李信昀沉默地看著鍾聆遞到自己跟前的行李箱和紙袋,最終還是接了過來——李信昀現在社會層面的身份依然是“容昀”。手中的行李箱和紙袋都並不重,李信昀卻覺得仿佛重逾千斤,仿佛他手中的不是行李箱和紙袋,而是沉甸甸的鎖鏈,拴住了李信昀的手腳。
把東西交給他之後,鍾聆問:“容先生,您和諶總吵架了嗎?”
看來鍾聆是對諶泓渟所做的一切一無所知。
算吵架嗎?李信昀心中一訕,倘若只是吵架能夠解決和揭過的問題,那就是再好不過了——可惜這並不是。他自嘲地說:“大概吧。”
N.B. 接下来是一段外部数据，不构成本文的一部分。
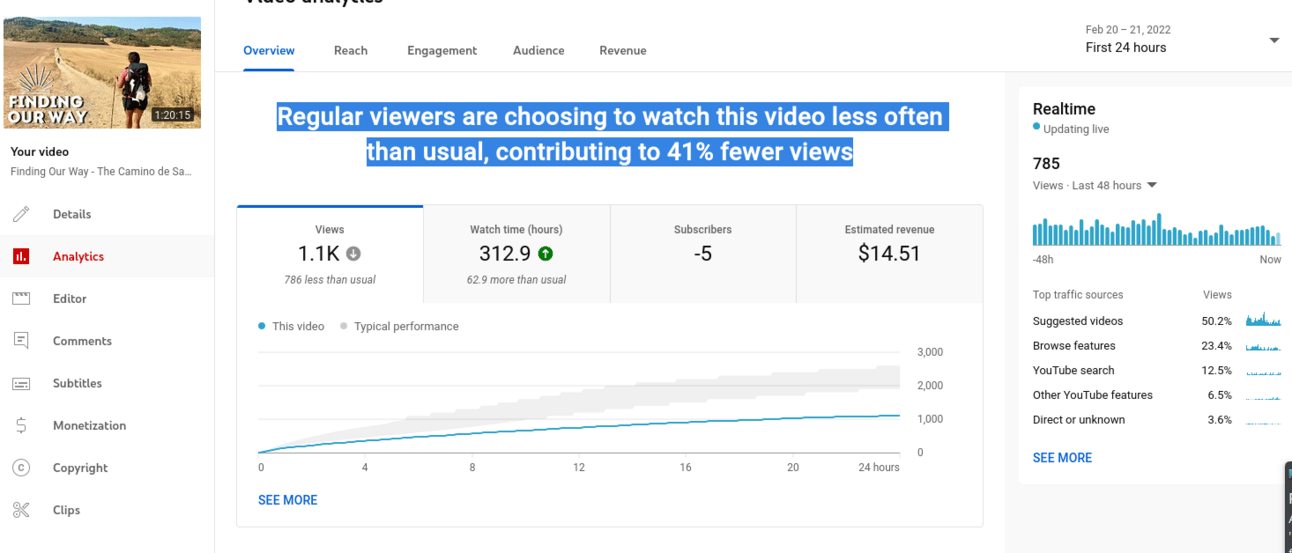Image resolution: width=1292 pixels, height=553 pixels.
Task: Click the Comments speech bubble icon
Action: tap(21, 341)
真吵架了啊?鍾聆很是驚訝,他想不通以諶泓渟對戀人的關心和寵溺程度,到底怎麼才會惹得戀人“離家出走”,他忍不住問:“那您打算什麼時候回去?”
李信昀說:“請你轉告諶泓渟吧,我不會回去了。”
從李信昀的態度,鍾聆敏銳地察覺出,諶泓渟和李信昀的關係恐怕遭遇了重大變故。
可是諶泓渟囑咐他來給李信昀送東西的時候,完全看不出來事態又這麼嚴重,仿佛李信昀是去出差或是旅遊那樣輕鬆平常,鍾聆越想越覺得疑惑,可是不管他怎麼疑惑,終歸是與他無關的事情,把諶泓渟要求的東西送給李信昀之後,鍾聆便離開了。
仿佛是掐著點,李信昀剛從袋子裡把手機拿出來,諶泓渟的電話就打了過來,李信昀看著屏幕上閃爍的名字起初並沒有接,養母看見,擔憂地問:“小昀,是找你麻煩的嗎?會不會……”
“沒事,別擔心,只是朋友,”李信昀拿起手機往陽台走,“我先去接一下。”
電話接通以後,電話那頭一時沒有說話,李信昀能夠聽見隱約的呼吸聲,直到李信昀快要掛斷電話的時候,終於聽見一個一如既往溫柔的聲音:“阿昀。”
李信昀沒有說話。
“我知道你現在肯定不想見我,也不想聽我說話,”諶泓渟說,“所以我才叫鍾聆給你送東西來的……”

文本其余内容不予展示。